# ONR - how much wash water?



## Suba (Feb 2, 2013)

I am looking to use ONR on my car while on holiday in summer and am considering a pop-up bucket to stow in the car that I can use in the process (no room for a normal bucket). 

There are several on the market, ranging from typically 5 litres to around 20 litres.

As I currently have no ONR experience I'm not sure how much water I can expect to get through on my Volvo V70 (I get through over 20 litres on a normal wash). The climate will be mainly hot and likely dusty.

I know I can refill the bucket if I get a smaller one, but would rather get a more appropriate size to begin with. 

What are people's experiences with water usage and ONR? Would a 20 litre bucket be preferable to a 10 litre bucket (no grit guards either)?

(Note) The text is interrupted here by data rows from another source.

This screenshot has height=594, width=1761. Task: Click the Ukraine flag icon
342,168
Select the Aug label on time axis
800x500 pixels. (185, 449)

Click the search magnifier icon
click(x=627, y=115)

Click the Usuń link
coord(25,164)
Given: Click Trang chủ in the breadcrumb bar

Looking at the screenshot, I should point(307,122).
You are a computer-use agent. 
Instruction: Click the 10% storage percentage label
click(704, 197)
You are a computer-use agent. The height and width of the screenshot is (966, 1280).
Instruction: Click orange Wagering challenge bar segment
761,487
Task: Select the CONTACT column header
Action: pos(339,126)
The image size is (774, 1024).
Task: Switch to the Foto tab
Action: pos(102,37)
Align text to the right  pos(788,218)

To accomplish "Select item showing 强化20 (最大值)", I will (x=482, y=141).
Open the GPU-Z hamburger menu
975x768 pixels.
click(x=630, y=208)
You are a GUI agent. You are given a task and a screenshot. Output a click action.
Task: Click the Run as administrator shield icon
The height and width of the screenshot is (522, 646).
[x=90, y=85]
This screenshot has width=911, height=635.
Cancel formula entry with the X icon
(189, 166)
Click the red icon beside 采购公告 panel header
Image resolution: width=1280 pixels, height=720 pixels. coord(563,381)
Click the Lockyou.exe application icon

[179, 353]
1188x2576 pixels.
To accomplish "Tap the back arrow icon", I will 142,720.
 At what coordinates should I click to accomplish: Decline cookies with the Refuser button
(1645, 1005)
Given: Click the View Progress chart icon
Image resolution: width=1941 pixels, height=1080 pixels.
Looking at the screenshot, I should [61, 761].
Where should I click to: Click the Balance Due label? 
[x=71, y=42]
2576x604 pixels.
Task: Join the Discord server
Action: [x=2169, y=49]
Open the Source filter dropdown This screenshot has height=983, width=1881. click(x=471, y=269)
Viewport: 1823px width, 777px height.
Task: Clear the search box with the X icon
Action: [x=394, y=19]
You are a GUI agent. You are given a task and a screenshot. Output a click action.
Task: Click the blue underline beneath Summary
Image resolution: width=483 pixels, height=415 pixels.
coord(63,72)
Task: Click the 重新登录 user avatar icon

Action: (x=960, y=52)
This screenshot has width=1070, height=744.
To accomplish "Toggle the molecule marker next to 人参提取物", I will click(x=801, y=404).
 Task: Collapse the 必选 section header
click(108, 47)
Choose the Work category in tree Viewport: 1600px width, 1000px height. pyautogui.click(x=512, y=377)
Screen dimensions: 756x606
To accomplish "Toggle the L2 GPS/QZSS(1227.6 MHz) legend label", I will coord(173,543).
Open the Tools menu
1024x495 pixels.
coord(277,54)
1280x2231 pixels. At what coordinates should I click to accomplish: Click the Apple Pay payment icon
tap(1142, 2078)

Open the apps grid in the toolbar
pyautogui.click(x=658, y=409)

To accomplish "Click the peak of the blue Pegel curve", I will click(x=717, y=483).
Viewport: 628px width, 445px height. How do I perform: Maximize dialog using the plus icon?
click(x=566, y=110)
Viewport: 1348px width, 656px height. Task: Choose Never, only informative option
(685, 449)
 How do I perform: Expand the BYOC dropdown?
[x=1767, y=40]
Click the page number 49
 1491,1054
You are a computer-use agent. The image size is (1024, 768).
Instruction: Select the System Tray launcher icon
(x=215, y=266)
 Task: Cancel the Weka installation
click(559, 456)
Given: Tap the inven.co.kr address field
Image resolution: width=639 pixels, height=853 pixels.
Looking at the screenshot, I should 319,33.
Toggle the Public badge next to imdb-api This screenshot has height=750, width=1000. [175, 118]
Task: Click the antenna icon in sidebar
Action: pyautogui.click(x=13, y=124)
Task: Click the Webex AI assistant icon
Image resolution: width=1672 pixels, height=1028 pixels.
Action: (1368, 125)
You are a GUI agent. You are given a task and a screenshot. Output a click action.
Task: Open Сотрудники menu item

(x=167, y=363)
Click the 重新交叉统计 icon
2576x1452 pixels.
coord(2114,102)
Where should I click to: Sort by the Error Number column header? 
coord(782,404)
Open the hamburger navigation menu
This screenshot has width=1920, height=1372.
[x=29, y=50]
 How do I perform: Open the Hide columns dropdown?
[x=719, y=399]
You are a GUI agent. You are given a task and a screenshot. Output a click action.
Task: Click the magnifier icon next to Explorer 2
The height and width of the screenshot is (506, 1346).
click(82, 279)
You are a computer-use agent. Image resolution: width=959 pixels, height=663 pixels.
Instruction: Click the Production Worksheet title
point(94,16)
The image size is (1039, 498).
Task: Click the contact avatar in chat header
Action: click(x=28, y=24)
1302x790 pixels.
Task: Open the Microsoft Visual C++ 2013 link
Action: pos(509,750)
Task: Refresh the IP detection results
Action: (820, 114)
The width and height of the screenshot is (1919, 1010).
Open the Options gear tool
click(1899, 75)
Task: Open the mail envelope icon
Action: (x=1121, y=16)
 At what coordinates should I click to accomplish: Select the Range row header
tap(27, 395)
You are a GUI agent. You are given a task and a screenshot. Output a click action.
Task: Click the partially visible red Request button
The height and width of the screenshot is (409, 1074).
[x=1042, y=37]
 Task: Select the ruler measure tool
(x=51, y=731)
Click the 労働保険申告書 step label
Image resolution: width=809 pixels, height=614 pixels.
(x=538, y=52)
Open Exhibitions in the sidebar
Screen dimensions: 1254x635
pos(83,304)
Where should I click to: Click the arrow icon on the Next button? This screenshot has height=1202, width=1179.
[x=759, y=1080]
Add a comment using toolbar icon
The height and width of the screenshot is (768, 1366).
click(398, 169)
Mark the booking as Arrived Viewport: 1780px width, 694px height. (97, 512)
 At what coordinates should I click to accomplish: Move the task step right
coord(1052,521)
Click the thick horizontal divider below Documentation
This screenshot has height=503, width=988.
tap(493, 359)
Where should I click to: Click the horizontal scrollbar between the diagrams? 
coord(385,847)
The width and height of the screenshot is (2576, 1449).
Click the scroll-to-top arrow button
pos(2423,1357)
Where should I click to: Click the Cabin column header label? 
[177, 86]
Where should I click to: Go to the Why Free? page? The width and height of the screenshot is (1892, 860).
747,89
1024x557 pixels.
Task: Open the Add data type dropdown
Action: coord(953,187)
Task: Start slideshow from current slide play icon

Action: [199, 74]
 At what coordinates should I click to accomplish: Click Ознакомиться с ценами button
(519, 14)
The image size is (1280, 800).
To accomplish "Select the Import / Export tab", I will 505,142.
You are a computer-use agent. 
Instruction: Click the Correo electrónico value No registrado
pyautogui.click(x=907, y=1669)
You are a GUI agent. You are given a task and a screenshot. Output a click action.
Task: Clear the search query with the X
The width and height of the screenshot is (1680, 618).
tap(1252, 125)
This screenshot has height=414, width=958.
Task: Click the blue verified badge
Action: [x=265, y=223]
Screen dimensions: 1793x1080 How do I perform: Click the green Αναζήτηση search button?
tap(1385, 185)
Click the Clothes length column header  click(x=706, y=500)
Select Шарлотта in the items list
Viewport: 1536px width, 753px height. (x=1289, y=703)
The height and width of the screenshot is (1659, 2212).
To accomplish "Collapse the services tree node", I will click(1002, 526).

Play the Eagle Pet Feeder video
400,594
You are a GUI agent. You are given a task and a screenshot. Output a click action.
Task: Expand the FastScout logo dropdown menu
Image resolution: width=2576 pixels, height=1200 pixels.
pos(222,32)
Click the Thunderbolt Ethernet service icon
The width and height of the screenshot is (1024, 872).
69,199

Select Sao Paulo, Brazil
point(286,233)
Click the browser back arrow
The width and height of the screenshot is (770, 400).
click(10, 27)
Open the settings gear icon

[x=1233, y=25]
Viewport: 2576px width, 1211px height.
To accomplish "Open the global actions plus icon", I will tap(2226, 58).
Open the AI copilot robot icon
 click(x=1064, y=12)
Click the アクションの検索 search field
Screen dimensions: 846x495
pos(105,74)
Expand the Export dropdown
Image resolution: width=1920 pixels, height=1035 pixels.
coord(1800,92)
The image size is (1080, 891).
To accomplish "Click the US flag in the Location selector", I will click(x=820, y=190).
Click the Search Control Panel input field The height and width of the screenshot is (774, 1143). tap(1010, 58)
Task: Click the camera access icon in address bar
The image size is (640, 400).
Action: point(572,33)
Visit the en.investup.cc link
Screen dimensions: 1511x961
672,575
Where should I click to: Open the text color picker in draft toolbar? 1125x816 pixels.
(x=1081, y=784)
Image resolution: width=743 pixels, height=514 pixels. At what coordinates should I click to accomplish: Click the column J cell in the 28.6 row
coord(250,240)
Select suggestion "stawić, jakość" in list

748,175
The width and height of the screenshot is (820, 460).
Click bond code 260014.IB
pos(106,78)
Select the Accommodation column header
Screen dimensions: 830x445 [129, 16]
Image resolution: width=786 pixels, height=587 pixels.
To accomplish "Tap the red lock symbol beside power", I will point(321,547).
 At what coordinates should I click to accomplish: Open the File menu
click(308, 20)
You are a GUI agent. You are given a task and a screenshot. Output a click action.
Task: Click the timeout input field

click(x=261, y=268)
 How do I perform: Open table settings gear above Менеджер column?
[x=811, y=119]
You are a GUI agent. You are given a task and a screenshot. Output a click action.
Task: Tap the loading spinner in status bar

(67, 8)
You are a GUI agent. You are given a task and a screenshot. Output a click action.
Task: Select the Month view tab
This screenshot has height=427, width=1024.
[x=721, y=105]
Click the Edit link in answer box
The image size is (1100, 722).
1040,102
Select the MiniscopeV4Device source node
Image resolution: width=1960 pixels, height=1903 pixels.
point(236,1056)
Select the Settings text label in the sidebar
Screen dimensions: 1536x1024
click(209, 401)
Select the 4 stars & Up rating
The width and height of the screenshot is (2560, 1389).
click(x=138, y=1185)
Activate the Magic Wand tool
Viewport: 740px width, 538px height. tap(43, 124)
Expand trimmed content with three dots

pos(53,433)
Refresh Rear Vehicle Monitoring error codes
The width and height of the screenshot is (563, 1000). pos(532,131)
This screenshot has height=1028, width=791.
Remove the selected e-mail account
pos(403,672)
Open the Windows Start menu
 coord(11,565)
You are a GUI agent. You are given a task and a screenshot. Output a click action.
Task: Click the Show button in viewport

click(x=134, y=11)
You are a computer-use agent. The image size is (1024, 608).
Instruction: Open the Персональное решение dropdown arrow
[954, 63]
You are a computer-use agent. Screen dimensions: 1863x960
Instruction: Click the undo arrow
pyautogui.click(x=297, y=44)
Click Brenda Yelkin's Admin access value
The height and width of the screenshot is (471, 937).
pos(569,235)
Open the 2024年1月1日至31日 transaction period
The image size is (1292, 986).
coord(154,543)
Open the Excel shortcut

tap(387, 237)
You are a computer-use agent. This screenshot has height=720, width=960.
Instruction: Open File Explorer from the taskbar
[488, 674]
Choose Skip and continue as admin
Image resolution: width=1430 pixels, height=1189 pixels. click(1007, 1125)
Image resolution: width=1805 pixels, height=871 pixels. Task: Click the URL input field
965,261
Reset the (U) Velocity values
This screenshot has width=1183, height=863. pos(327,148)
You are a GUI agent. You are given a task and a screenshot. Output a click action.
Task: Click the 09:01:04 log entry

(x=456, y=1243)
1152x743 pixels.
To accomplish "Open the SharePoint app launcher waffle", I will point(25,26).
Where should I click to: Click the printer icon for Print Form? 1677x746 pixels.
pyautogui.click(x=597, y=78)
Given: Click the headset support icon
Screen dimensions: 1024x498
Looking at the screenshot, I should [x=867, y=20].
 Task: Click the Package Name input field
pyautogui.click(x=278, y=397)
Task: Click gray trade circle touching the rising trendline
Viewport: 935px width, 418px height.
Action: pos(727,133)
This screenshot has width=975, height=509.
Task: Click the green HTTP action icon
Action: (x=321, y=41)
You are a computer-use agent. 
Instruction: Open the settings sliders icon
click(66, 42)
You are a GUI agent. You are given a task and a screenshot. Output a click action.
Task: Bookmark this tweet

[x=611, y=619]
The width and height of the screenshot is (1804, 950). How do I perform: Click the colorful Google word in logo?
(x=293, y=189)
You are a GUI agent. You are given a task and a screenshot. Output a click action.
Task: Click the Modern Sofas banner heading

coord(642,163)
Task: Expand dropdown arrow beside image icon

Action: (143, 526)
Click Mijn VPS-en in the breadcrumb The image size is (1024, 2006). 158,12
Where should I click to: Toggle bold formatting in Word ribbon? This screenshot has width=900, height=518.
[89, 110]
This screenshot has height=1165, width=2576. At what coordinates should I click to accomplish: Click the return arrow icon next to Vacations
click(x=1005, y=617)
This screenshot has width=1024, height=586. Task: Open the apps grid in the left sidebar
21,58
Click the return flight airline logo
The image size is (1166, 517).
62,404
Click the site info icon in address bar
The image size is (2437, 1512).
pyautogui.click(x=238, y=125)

Any advice greatly appreciated. Thanks.


----------



## m1pui (Jul 24, 2009)

I've considered but not used one of the collapsible buckets before, so this is just my thoughts. They're kept up by the water inside, so as you use the water it's going to end up collapsing on itself. I don't totally see how that will work for washing the car,

I use about 5-6 litres of water in the wash bucket to do a car, but I tend to put about 12-15 litres in the bucket. That covers me for doing wheels, if the car needs an extra pass and also means I'm never too close to the bottom of the bucket (and the dirt).

Take a proper bucket and you should be able to stuff it with all the products and cloths you need, which you'd have to find room for anyway if you used a collapsible bucket.

Of just don't and enjoy the holiday.


----------



## Suba (Feb 2, 2013)

Just so I don't sound too sad, the reason for taking stuff is that last year the car had to be parked under a tree and picked up a huge amount of sap. With black paint and southern France this would bake on... So I rinsed it off each day but again weather was so warm that car dried and then had water spots. 

My thinking is use ONR for a quick wash but taking as little washing stuff as possible (mainly as not enough room in the car!!)


----------